Dataset items
┄┄┄┄┄┄┄┄┄┄┄┄┄┄┄┄┄┄┄┄

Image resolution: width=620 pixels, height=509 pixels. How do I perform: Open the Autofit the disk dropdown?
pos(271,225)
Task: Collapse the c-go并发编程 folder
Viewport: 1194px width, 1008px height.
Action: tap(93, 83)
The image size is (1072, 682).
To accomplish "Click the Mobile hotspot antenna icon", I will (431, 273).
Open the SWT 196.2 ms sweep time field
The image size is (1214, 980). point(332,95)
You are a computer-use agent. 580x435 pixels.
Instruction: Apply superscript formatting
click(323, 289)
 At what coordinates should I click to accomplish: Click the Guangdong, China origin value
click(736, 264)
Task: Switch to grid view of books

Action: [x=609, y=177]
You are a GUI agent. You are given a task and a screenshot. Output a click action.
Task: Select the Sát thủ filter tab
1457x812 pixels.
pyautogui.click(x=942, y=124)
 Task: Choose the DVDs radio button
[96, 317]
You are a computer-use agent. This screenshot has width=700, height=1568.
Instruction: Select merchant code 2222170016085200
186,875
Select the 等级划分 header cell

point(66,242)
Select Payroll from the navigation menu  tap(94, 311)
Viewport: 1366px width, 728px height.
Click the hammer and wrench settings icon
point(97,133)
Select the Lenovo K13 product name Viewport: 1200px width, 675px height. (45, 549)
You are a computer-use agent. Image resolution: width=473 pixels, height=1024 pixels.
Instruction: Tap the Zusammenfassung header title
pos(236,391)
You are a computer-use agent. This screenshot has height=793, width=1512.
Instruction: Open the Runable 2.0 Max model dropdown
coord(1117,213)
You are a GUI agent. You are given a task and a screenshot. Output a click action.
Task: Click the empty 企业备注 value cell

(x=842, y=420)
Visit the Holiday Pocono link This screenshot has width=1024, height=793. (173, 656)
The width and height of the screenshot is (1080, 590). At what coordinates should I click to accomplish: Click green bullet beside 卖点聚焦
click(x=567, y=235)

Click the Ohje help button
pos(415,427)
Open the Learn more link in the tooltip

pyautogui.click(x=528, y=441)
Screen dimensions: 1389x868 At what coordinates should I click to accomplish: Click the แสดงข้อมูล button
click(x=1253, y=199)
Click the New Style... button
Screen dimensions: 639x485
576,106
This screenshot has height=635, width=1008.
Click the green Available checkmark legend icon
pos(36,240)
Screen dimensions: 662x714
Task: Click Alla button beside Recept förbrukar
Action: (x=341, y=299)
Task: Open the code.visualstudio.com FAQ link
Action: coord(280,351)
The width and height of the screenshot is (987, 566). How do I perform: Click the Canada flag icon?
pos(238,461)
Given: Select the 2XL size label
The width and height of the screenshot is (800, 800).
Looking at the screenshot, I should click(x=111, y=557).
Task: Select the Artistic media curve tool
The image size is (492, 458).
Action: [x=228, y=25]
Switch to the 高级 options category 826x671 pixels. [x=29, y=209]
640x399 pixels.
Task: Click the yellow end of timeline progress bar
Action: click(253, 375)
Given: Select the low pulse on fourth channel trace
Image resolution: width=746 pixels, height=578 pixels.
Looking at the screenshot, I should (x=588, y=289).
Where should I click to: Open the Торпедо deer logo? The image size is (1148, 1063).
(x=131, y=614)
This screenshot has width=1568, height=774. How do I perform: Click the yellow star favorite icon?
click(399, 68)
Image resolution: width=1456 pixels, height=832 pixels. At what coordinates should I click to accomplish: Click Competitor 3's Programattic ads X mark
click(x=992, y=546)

┄┄┄┄┄┄┄┄┄┄┄┄┄┄┄┄┄┄┄┄

▸ YOUR INSTRUCTIONS
When a line in the entries above holds the word "agent", add it to the count, then state only the count.

▸ EXERCISE SOLUTION
6